● SOURCE DOCUMENT:
↓↓↓
Kenya: Economic growth shoots up in Q4
Economy benefits from a period of renewed political calm: The economy ended 2024 on a stronger footing, with annual GDP growth accelerating to 5.1% in the fourth quarter. Mass protests against corruption and tax hikes broadly subsided, giving respite to economic activity. The reading was above Q3’s 4.2% rise, in line with the pre-Covid 10-year average and among the strongest across sub-Saharan Africa. Still, Q4’s upturn failed to stem the overall slowdown in 2024, with economic growth easing to 4.7% (2023: +5.7%), the weakest result in seven years—barring 2020’s pandemic-induced contraction.
Meanwhile, on a seasonally adjusted quarter-on-quarter basis, economic activity rose 1.8% in Q4 (Q3: +1.2% qoq s.a.).
Kenya sees improvements across the board: On the production front, the annual GDP acceleration was led by the industrial sector, which recovered in Q4 from its first decline since Q2 2020 in Q3. In particular, construction activity rebounded by 2.9% in the fourth quarter after shrinking 2.6% in the prior quarter, and manufacturing expanded at a faster pace of 3.9% in Q4 (Q3: +2.3% yoy); these sectors are more sensitive to borrowing conditions and likely benefited from the interest rate cuts that began in August 2024. Moreover, mining and quarrying slid at the softest pace in five quarters (Q4: -2.3% yoy; Q3: -12.2% yoy).
↑↑↑
● ABOUT THIS TASK:
What comes next in the report on Kenya's fourth-quarter economic growth? Continue it from its final sentence.

Stored data entries
↓↓↓
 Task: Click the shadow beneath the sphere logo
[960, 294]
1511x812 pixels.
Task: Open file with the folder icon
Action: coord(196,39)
↑↑↑
● REPLY:
Moreover, growth in agricultural sector output—which accounts for over a fifth of GDP—accelerated slightly to 4.3% in the three months to December from the third quarter’s 4.0%, benefiting from higher water levels and sustained electricity supply boosting crop irrigation.
Meanwhile, the tertiary sector gained the most from the renewed political calm, with domestic trade rising by a whopping 6.4% in Q4 (Q3: +2.6% yoy). An additional boost will have come from a sharp decline in inflation and an over 20% increase in remittances aiding household budgets.
Faster momentum forecast ahead: Our panelists expect this increased impetus to have carried over into 2025, with annual GDP growth dipping only slightly below Q4’s pace in Q1. Economic momentum is then seen broadly stabilizing in Q2–Q4. As a result, our Consensus is for economic growth to accelerate to around the 10-year pre-pandemic trend in 2025 as a whole, with interest rate cuts providing key tailwinds. Still, deteriorating fiscal metrics and renewed political instability are downside risks.
Panelist insight: EIU analysts commented:
“We believe that five successive interest-rate cuts will allow GDP growth to firm above 5% this year, with the country relatively unaffected by the new US tariff regime. […] The finance bill for 2025/26 (July-June) has been submitted to parliament, envisaging a cut in the budget deficit from 5.1% of GDP in 2024/25 to 4.5% of GDP, a pace of fiscal consolidation allowing for an uptick in overall real GDP growth.”